Skype founders suing eBay

The $US1.9 billion sale of Skype to a group of US, London and Canadian investors is under threat, after Skype’s founders launched a copyright lawsuit against Skype’s owner eBay.

Joltid, a peer-to-peer software company owned by Skype’s founders, has accused Skype of infringing on its technology “at least 100,000 times each day” in the United States, CNet says. The company has also filed a copyright suit against Skype in the UK.

“The Skype companies have continued to infringe Joltid’s copyrighted works on a massive scale,” the lawsuit says.

“Each day that the Skype Companies continue to make available its internet telephone software for download, Skype users download Joltid’s copyrighted works approximately six times per second.”

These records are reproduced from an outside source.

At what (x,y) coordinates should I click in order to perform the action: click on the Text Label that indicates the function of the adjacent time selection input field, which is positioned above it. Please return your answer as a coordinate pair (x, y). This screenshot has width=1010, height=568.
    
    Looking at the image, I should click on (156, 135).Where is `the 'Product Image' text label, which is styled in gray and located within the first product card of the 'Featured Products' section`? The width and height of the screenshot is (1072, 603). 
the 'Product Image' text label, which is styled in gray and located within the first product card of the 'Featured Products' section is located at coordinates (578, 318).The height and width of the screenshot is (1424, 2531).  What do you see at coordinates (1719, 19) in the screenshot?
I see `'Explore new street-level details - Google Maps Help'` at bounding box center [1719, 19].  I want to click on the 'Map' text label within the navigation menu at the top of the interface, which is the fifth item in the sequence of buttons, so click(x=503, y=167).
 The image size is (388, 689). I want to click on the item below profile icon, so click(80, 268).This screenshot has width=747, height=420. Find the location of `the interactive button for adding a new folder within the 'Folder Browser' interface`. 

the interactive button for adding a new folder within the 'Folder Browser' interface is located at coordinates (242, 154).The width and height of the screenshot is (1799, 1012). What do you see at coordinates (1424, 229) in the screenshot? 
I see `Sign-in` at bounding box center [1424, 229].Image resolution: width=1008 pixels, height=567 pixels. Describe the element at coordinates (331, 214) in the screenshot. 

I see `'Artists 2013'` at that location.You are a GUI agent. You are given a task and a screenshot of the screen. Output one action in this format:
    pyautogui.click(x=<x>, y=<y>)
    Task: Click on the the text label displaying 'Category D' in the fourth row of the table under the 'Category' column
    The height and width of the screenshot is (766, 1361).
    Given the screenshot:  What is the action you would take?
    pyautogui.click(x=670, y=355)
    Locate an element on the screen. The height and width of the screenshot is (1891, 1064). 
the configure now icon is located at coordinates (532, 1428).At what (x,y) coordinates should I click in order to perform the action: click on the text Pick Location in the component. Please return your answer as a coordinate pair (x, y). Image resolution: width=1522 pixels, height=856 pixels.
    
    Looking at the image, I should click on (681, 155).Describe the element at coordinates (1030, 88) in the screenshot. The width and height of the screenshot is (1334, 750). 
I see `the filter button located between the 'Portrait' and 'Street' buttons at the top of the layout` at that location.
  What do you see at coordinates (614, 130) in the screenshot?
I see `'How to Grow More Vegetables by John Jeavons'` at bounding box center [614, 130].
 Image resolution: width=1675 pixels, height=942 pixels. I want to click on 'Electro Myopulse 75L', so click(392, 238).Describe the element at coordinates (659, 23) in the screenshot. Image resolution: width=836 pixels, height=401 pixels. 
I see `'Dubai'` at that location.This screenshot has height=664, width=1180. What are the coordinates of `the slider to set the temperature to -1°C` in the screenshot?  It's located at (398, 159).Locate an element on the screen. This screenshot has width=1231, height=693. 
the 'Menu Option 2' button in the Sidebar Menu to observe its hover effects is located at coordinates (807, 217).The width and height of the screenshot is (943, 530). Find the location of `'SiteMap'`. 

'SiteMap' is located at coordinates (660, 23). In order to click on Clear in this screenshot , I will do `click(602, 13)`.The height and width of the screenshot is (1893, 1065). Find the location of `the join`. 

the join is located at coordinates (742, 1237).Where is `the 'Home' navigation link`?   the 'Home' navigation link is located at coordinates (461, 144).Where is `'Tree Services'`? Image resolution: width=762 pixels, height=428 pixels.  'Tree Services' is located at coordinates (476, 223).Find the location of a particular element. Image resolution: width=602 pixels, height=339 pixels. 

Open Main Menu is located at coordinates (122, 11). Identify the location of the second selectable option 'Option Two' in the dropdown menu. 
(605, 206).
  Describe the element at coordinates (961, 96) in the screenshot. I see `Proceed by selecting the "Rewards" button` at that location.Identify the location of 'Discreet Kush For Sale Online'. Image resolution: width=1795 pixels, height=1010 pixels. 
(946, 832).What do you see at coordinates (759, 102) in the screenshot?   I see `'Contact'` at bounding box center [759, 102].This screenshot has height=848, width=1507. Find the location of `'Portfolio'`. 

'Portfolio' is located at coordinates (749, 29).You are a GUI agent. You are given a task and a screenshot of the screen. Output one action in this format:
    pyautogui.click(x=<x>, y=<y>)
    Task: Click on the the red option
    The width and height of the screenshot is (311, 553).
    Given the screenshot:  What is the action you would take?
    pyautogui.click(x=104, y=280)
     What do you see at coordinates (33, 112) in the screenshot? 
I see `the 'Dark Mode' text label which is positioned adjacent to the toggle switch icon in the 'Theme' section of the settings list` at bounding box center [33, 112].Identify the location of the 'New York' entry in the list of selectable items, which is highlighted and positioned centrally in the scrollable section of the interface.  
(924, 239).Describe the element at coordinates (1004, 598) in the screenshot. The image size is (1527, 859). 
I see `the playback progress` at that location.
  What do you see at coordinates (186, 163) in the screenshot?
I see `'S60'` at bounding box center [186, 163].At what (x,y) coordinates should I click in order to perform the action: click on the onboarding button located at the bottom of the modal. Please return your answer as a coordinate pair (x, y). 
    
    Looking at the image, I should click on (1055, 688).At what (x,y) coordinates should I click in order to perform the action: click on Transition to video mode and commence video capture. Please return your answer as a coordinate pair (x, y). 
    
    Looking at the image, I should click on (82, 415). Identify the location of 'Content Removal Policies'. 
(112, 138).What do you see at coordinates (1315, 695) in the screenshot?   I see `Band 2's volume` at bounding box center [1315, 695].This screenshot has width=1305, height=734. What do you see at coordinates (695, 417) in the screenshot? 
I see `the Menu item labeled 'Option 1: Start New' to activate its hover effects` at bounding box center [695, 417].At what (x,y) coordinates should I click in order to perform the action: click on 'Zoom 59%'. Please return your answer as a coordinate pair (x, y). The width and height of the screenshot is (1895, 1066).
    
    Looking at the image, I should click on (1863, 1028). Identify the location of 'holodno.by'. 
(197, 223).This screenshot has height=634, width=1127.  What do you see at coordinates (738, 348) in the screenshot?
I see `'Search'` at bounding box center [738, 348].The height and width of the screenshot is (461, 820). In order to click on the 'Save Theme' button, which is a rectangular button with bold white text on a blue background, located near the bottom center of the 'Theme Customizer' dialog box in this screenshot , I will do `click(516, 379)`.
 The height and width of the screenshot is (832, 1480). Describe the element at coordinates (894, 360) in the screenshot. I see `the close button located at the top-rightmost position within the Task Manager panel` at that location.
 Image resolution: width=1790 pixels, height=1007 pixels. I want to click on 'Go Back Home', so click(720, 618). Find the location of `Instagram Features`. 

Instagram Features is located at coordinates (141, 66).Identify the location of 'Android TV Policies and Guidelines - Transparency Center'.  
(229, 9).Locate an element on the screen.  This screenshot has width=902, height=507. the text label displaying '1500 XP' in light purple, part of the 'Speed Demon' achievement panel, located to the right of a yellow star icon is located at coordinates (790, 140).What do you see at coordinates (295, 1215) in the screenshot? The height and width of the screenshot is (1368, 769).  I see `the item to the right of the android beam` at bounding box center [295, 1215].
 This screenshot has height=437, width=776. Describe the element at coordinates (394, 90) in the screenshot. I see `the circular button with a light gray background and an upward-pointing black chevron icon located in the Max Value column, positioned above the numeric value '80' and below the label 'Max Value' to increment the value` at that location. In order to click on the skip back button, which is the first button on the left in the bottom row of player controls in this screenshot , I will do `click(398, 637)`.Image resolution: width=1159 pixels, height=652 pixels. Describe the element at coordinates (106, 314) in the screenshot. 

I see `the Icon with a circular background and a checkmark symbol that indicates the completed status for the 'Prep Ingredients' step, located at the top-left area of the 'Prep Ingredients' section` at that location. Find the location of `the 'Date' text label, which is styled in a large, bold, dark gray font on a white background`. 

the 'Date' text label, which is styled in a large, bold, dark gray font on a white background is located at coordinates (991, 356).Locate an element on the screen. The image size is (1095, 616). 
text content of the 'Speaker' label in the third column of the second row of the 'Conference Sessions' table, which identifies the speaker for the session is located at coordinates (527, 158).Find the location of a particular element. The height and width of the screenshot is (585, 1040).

Joltid is seeking a permanent injunction against Skype and damages, which it says reaches $US75 million a day. eBay denies the allegations.

“Their allegations and claims are without merit and are founded on fundamental legal and factual errors,” eBay spokesman John Pluhowski said in a statement.

The suit is the latest development in an ongoing copyright dispute between the Skype technology developers and eBay, which bought the VOIP provider for $2.6 billion in 2005.

Co-founders Janus Friis and Niklas Zennstrom say Joltid holds the intellectual property rights to several key VOIP applications which it has licensed to a number of companies, including Skype.

Joltid’s lawsuit was filed in California two weeks after eBay announced its intended sale of a 65% stake in Skype to private equity firm Silver Lake Partners, London-based Index Ventures, the Canada Pension Plan Investment Board and venture capital firm Andreessen Horowitz.